Start TEXT SEGMENT
9 comments on “10 Easily Implementable Life Problem-Solving Strategies
  • A couple rules I try to follow that have been useful for me, roughly stated:

    1. Look for something fun and productive to do, and do it, till it ceases to be fun or productive, then look for something else that is fun and productive to do.

    2. Don’t look for possible suffering coming down the road, but if you happen to see a possibility of suffering in your future, look for an easy way of overcoming that suffering and stop looking when you find one. If any easy approach isn’t forthcoming, go with the easiest available approach till an easy way comes.

    3. If you feel worry, ask yourself if there is a nontrivial chance of death, disablement, or an equivalent cost, and if this is the case, reduce the risk so that the chances of these costs are trivial. If risks are trivial, try not to worry about them by whatever means works for you.

    The rules are my own formulations, but I’m sure they’re influenced by others. For example, the first rule is quite a lot like psychologist Martin Seligman’s advice to focus on what he calls your signature strengths in doing something productive.

  • One of the top level quotes on the rules of thumb wiki was:

    “Rather than telling an associate, ‘You look good in that suit,’ tell the person, ‘That suit looks good on you.'” – Dale Carneigie

    I know I’ve heard similar before, but can’t remember (and have been unable to dig up) the explanation for it. Can anybody help me out?

  • I know you’re a fan of randomness and it shows in this list, especially with the iteration concept and barf it out/clean it up. The list is balanced with some level of control too – what benefits my future self and what’s the deadline being good examples.

    The corollary is work/life balance. Everyone’s trying to achieve it and in your case it’s very conscious. There’s only so many things you can let go until you need to reign them back in. “Being your best self” and “life learning” come out as recurring themes in this list. I’m glad to see these concepts being promoted.

    I also like to ask, “Why am I doing this?” Knowing the reason you do something makes it highly rewarding simply for yourself.

  • The latter formulation implies that you the person look good in general, and
    the suit is lucky to be on your body. The former implies that you only look
    good because of the suit. Thus, the latter is more flattering.

  • Ben–excellent, helpful input and I’ve enjoyed reading your blog for several years now.

    A simplistic but very effective rule of thumb/saying I’ve used for over a decade is: “when in doubt, work out.” (I think the rhyming adds a lot to it. Kind of like Johnnie Cochran’s “If the glove doesn’t fit, you must acquit.”)
End TEXT SEGMENT
> **EXERCISE REQUIREMENTS**:
A. From the blog comments, return the passage starting with "2. Don’t look" and going on through "works for you.".
B. Based on the blog comments, answer yes or no to each statement and quote the words that decide it: (i) The first rule is similar to advice from psychologist Martin Seligman. (ii) The commenter has used the saying "when in doubt, work out" for less than five years. (iii) The commenter who posted the Dale Carnegie quote was able to find the explanation for it.
The listing that comes next has nothing to do with the blog comments.
Start SUPPLIED DATA
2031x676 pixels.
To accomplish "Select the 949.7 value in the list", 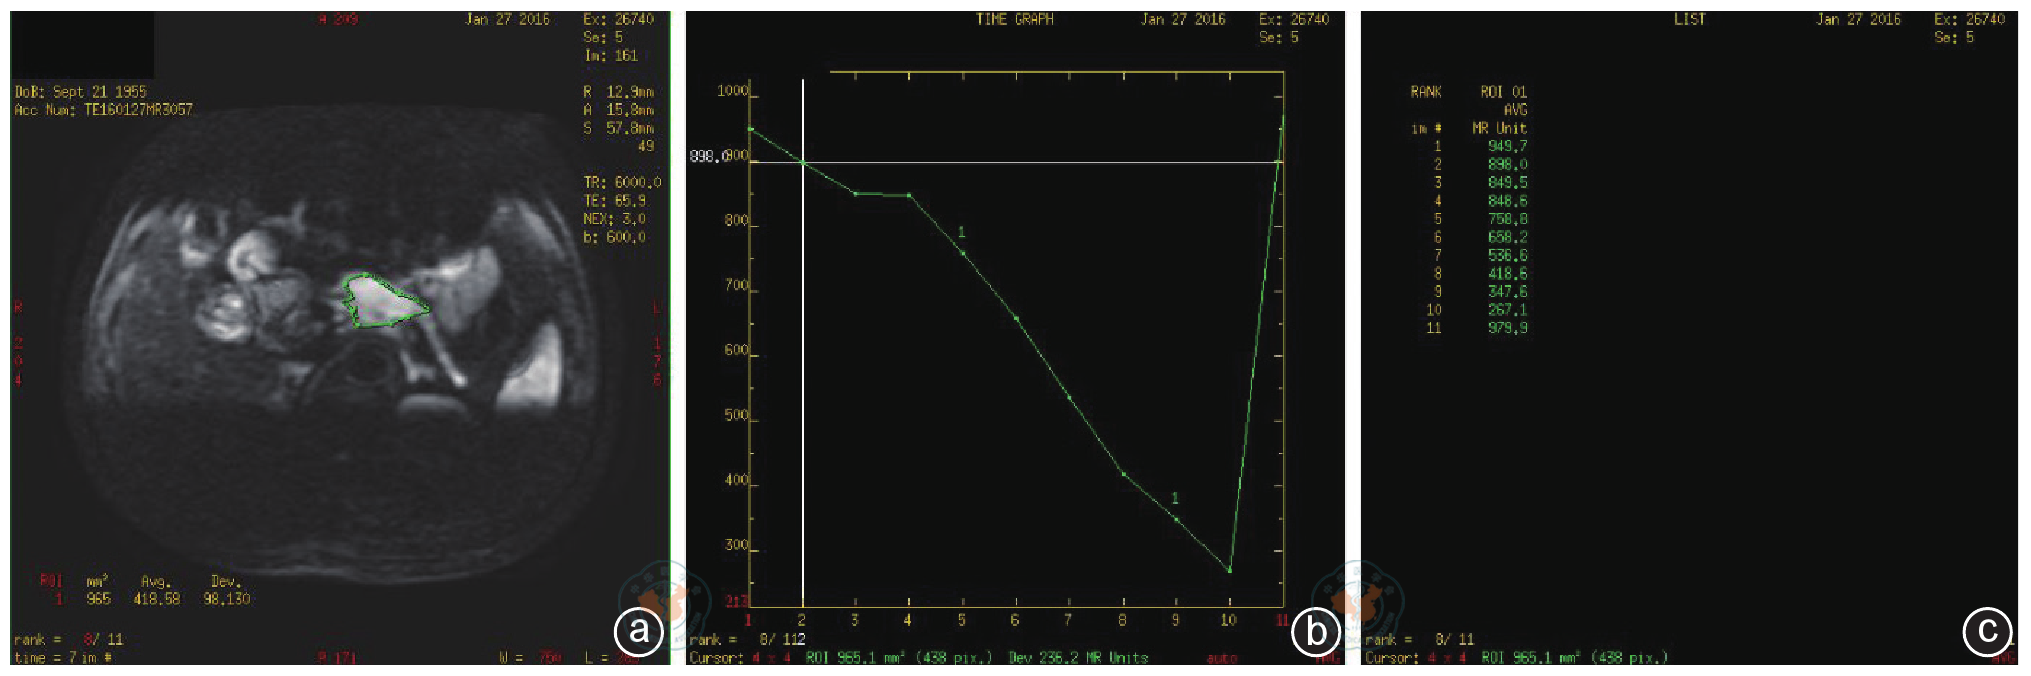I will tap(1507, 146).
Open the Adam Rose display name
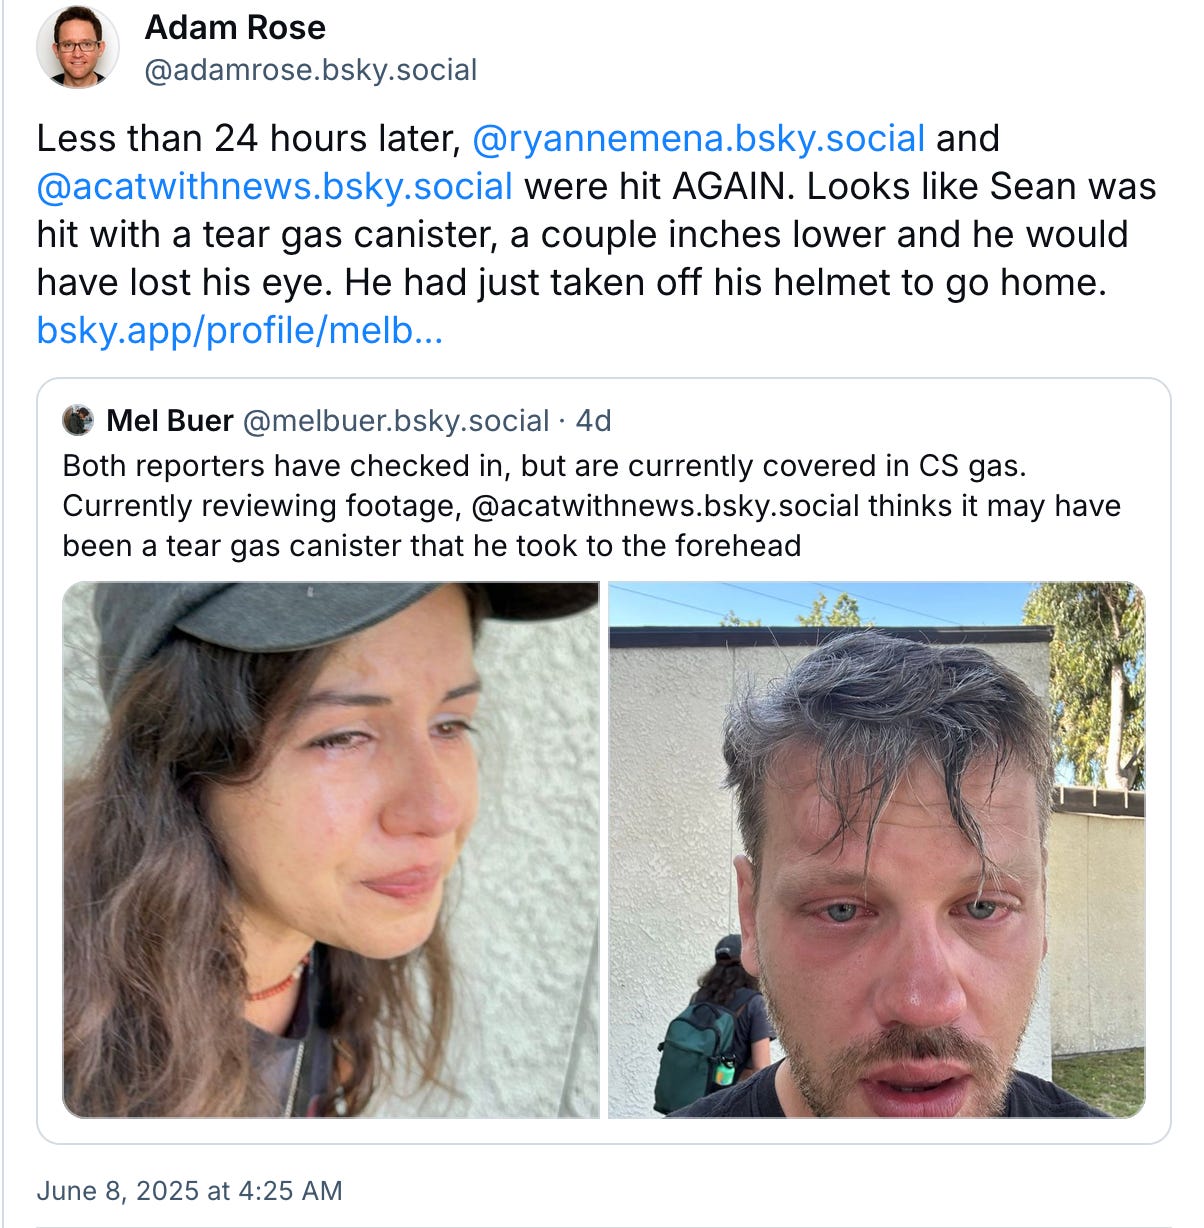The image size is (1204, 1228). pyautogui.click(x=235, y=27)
End SUPPLIED DATA
> **RESULTS**:
A.
2. Don’t look for possible suffering coming down the road, but if you happen to see a possibility of suffering in your future, look for an easy way of overcoming that suffering and stop looking when you find one. If any easy approach isn’t forthcoming, go with the easiest available approach till an easy way comes.

    3. If you feel worry, ask yourself if there is a nontrivial chance of death, disablement, or an equivalent cost, and if this is the case, reduce the risk so that the chances of these costs are trivial. If risks are trivial, try not to worry about them by whatever means works for you.

B.
(i) Yes: "the first rule is quite a lot like psychologist Martin Seligman’s advice"
(ii) No: "I’ve used for over a decade"
(iii) No: "can’t remember (and have been unable to dig up) the explanation for it"